Баритон Сева Трахеев обожал сауну. Он очень любил попариться в сауне. Выпить Сева тоже очень любил. А уж выпить в сауне — это было для него наслаждением просто божественным. Когда же Трахеев выпивал, то, как мы уже отмечали, природная любовь к пению возрастала в нем стократ. Сева парился и пил. Выпивал и парился, благодаря Бога, который заботливо прислал к нему тенора Драчулоса с бутылкой — и радовался, что Стакакки выпил только две стопки. Добрые чувства распирали Севу; он запел.

Здесь, видимо, нелишне будет заметить, что N-ский театр — здание историческое; он был построен очень давно, и при последующих модернизациях место для сауны нашли только в конце коридорчика за гримуборными солистов на «мужской» стороне, а другой конец этого коридорчика прямиком вел на сцену. Тем вечером в театре шел гала-концерт молодых солистов, и буквально только что объявили выступление звезды N-ска, меццо-сопрано Хельги Буренкиной. Отшумели приветственные аплодисменты, пианистка Азиза Бесноватая (родственница главного дирижера, выигрывавшая звание «лучший по профессии» в театре шесть раз подряд), содрогнувшись огромным туловищем, бросила тучные руки на клавиатуру (при этом ей удалось задеть часть нужных клавиш), Буренкина, приготовившись запеть, заморгала длиннющими ресницами со сгустками непросохшего клея и согнала с лица остатки интеллекта… Каково же было удивление публики, когда откуда-то из-за сцены, но явственно, ярко и мощно полился богатырский голос, вещавший с грустью и укором: «Ты забыл край милый свой, бросил ты Прованс родной»… Похолодев от ужаса и злобы, Хельга Буренкина, несмотря ни на что, решила уверить собравшихся, что любовь имеет точно такие же крылья, как и всякая заурядная птица. Публика, судя по всему, была уже готова поверить певице, как вдруг из-за кулис раздался пронизывающий душу вопль: «Ко мне ве-ерни-ись! Ве-е-ернись ко мне-е-е! Мой сын ро-о-о-одной!..» Азиза Бесноватая, желая хоть чем-то спасти положение, утроила свои усилия по добыче звука из инструмента; рояль был весь раскрыт, и струны в нем дрожали — банкетка же под фундаментальным и содрогающимся корпусом Бесноватой отчаянно стонала и ходила ходуном… Обретавшийся за кулисами театральный народ, мгновенно смекнувший, в чем дело, помчался в сауну; кое-как, с большим трудом — но Севу, наконец, урезонили.
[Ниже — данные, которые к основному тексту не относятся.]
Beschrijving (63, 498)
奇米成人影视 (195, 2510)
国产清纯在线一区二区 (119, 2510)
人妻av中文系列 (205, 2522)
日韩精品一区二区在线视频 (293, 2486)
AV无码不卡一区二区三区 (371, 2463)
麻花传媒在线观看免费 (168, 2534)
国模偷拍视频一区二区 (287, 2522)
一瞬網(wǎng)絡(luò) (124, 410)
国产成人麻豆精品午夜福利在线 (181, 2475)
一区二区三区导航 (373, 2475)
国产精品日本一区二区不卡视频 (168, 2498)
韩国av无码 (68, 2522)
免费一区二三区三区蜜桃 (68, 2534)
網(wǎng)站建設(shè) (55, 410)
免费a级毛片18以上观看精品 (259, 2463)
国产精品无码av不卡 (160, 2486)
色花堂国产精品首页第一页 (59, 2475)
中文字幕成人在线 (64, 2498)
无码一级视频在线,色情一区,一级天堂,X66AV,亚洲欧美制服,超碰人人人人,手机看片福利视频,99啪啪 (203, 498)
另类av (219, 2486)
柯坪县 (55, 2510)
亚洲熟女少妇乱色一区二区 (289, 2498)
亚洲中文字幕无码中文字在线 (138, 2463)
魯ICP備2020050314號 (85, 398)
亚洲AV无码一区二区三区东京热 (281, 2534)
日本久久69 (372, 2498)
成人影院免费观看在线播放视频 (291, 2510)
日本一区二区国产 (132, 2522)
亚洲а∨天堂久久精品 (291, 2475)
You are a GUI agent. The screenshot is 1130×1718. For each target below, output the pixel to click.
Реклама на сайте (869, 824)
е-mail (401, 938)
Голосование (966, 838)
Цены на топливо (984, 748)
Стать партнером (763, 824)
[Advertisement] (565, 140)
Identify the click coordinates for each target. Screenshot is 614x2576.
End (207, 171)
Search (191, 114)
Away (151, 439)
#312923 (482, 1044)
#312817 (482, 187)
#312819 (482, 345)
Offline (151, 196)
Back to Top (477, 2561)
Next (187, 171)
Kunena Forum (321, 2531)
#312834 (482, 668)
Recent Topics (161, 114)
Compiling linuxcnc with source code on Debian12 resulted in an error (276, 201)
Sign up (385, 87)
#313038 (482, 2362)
Однако вошедшую в пианистический раж Азизу Бесноватую унять было решительно некому: она топтала педаль, как Айртон Сенна на трассе Монте-Карло; она обрушивала на клавиши камнепады своих могучих пальцев, шутя ломавших костяшки домино…

Старушке в пятой ложе бенуара стало нехорошо; где-то вдруг горько заплакал ребенок. Хельга Буренкина, силой голоса вообще никогда и не отличавшаяся, выглядела артисткой немого кино: скрюченные руки поднимались в каких-то неясных жестах; на искаженном злобой лице беззвучно открывался выкрашенный яркой помадой рот — и все это происходило под яростный аккомпанемент сумасшедшего тапера…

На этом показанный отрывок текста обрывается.